▶ [Activity list]:
**A.** Reproduce the Avastin article word for word from "The breast cancer" to "in overall survival.".
**B.** According to the Avastin article, how much greater was the median progression-free survival with Avastin plus Xeloda than with Xeloda alone?
**C.** Take the Avastin article further, starting right after its final sentence.

▶ [Passage]:
*****

NICE has failed to recommend Roche’s Avastin (bevacizumab) for the first-line treatment of metastatic breast cancer after raising a number of uncertainties over its use in new draft guidance.
Its independent Appraisal Committee questioned the clinical benefit of the drug in overall survival and concluded its high cost was not a good use of NHS resources.
Sir Andrew Dillon, NICE Chief Executive, says the evidence provided “did not conclusively” demonstrate Avastin to be clinically and cost effective.
The breast cancer drug was being appraised when used in combination with the chemotherapy drug Xeloda (capecitabine).
Data provided by Roche had demonstrated that median progression-free survival benefit associated with Avastin plus Xeloda was 2.9 months greater than Xeloda monotherapy alone.
However, the Committee claimed it was unclear whether that benefit translated into an improvement in overall survival.

*****

▶ [Stored data]:
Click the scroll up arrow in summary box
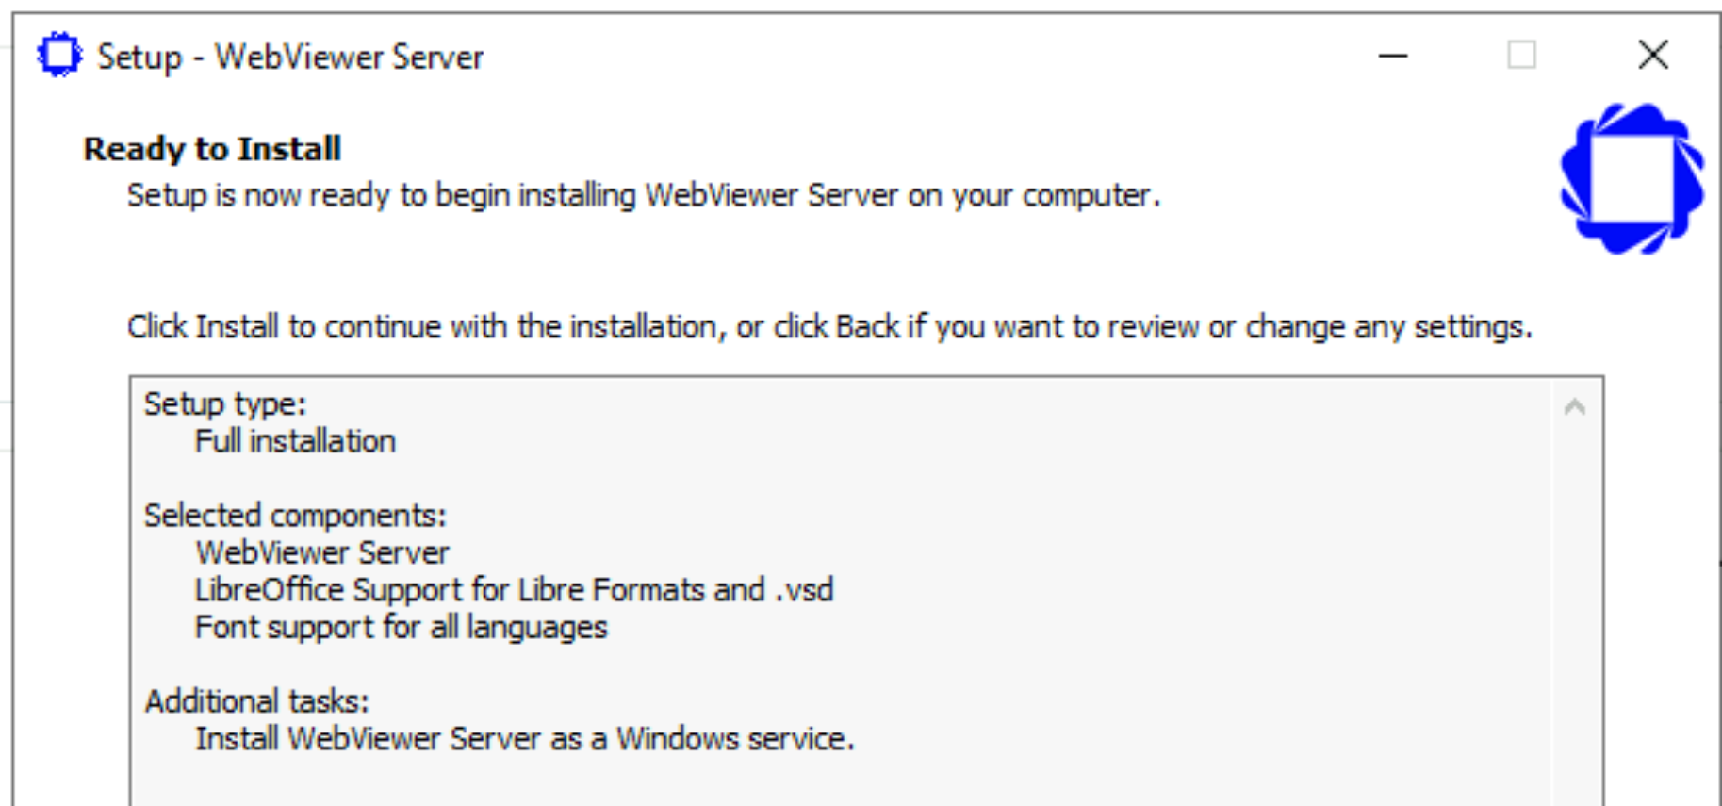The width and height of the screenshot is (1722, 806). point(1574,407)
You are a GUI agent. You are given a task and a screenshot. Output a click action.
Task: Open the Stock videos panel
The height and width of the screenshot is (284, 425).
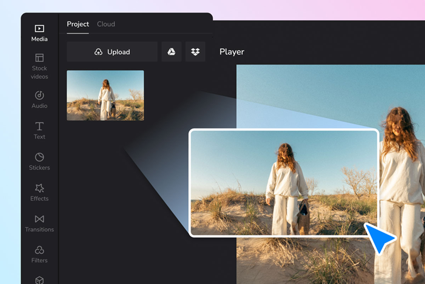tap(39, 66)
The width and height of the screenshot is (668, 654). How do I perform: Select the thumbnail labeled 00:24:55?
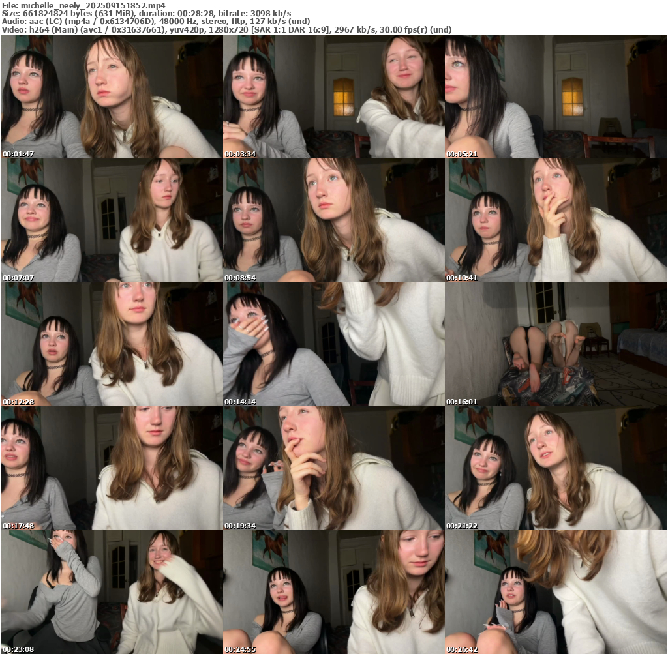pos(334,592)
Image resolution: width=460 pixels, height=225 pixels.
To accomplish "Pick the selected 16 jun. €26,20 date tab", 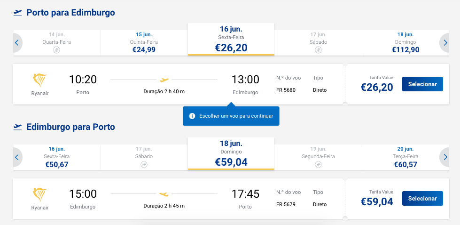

*****

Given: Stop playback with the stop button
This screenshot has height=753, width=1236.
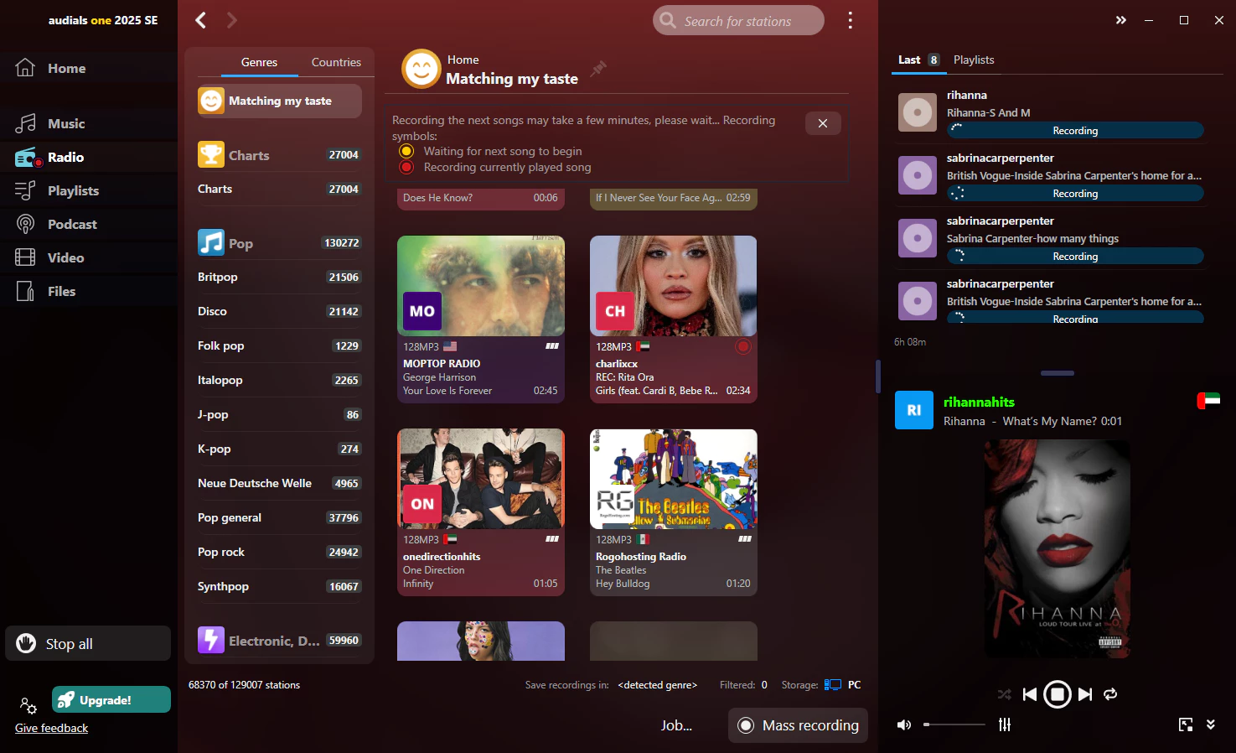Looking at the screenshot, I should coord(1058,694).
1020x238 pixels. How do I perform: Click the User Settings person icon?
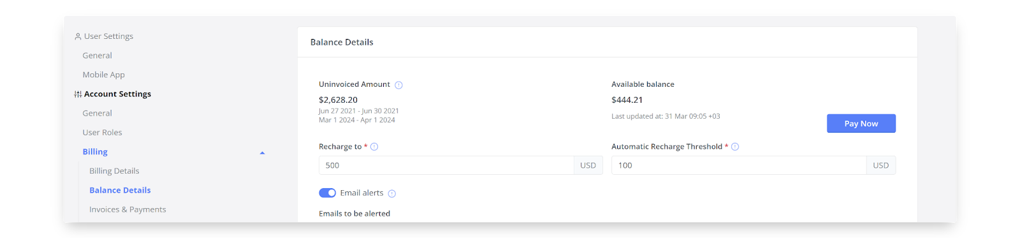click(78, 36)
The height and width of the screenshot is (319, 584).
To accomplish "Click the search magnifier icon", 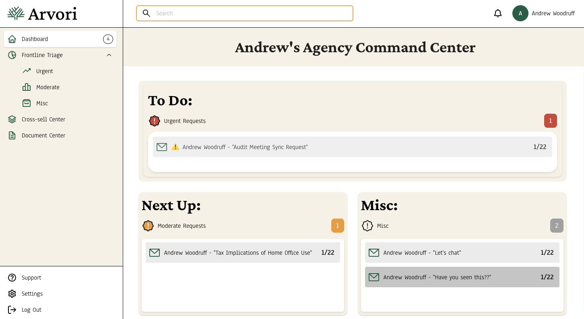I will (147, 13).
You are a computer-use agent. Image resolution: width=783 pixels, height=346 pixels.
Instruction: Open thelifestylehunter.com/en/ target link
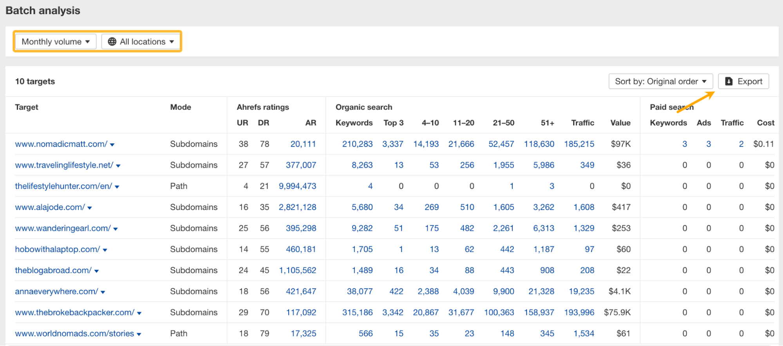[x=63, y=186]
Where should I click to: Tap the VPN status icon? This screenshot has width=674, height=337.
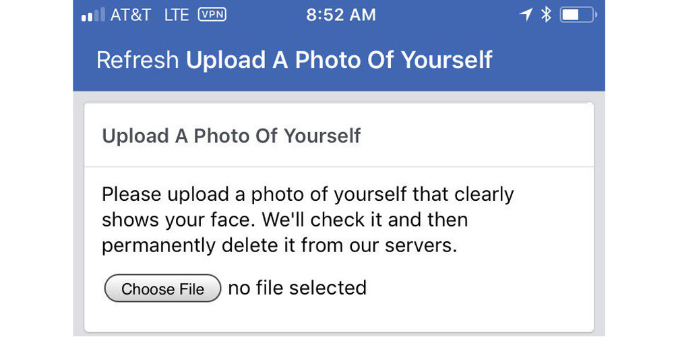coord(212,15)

*****

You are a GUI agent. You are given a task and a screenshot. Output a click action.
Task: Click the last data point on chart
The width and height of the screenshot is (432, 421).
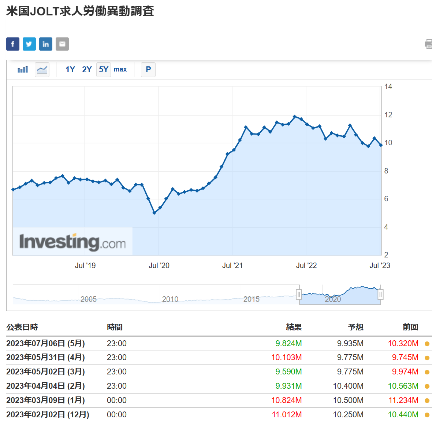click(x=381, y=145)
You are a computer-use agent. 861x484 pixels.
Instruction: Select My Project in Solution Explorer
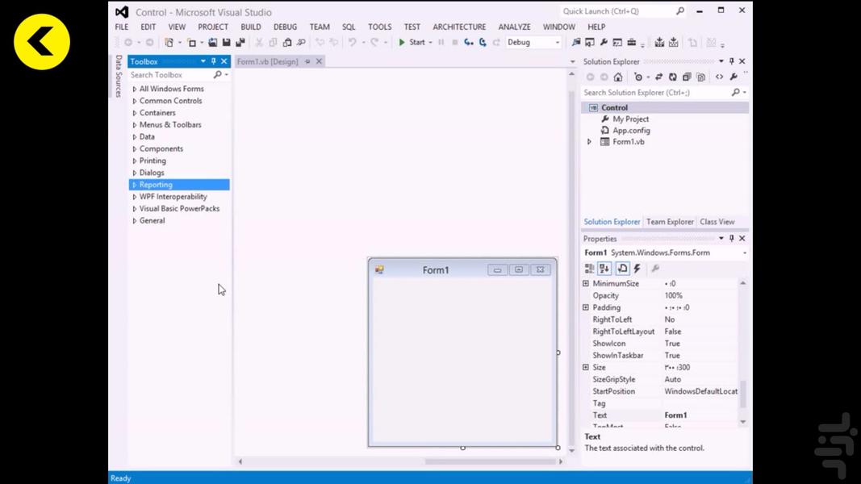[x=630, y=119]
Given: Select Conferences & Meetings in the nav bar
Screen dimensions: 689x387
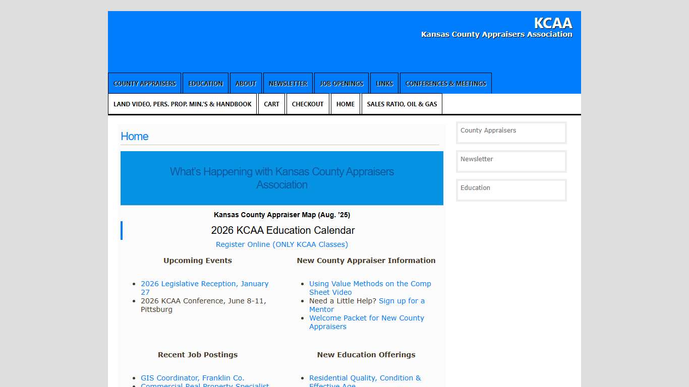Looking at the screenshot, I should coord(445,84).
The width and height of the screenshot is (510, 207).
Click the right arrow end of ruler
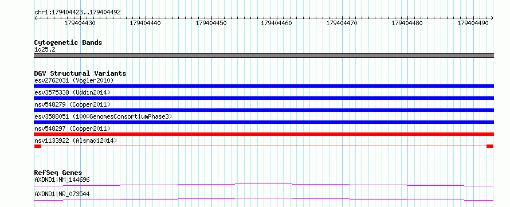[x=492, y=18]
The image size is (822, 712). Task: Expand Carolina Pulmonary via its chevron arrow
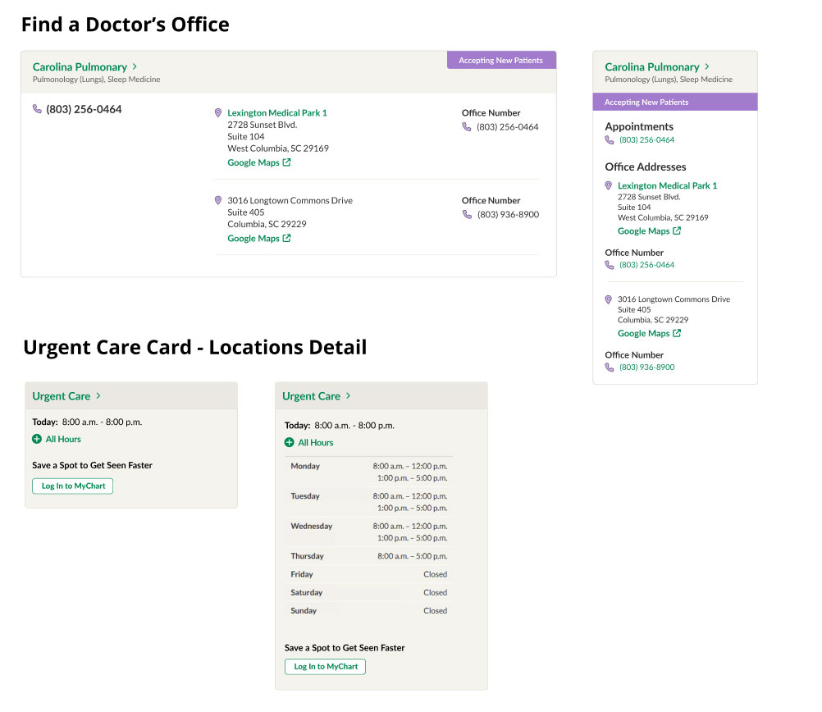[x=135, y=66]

*****

▶ [Answer section]:
**A.**
The breast cancer drug was being appraised when used in combination with the chemotherapy drug Xeloda (capecitabine).
Data provided by Roche had demonstrated that median progression-free survival benefit associated with Avastin plus Xeloda was 2.9 months greater than Xeloda monotherapy alone.
However, the Committee claimed it was unclear whether that benefit translated into an improvement in overall survival.

**B.** It was 2.9 months greater.

**C.**
The Committee also raised the issue of a lack of data showing whether patients would have a better quality of life than if they were treated with chemotherapy alone.
Also, NICE noted that Roche’s cost-effectiveness figures were based on a specific subgroup of patients who had previously received a taxane, and not on the whole capecitabine cohort.
Given these uncertainties the Committee concluded it was not possible to arrive at a plausible Incremental Cost Effectiveness Ratio (ICER) per QALY gained for bevacizumab plus capecitabine compared with capecitabine alone for the whole patient population and were not able to recommend the treatment.
“We can’t recommend a drug that has not been shown to work as well as, or better than, current treatments and costs much more,” said Sir Andrew. “We want to ensure people have access to the best treatments the NHS can afford; bevacizumab has so far not been proven to be clinically or cost-effective.”
Breast cancer is one of the most common cancers in England. In the UK, it is estimated that more than 48,000 women and around 300 men are diagnosed with the disease each year.
The draft guidance is now open for consultation.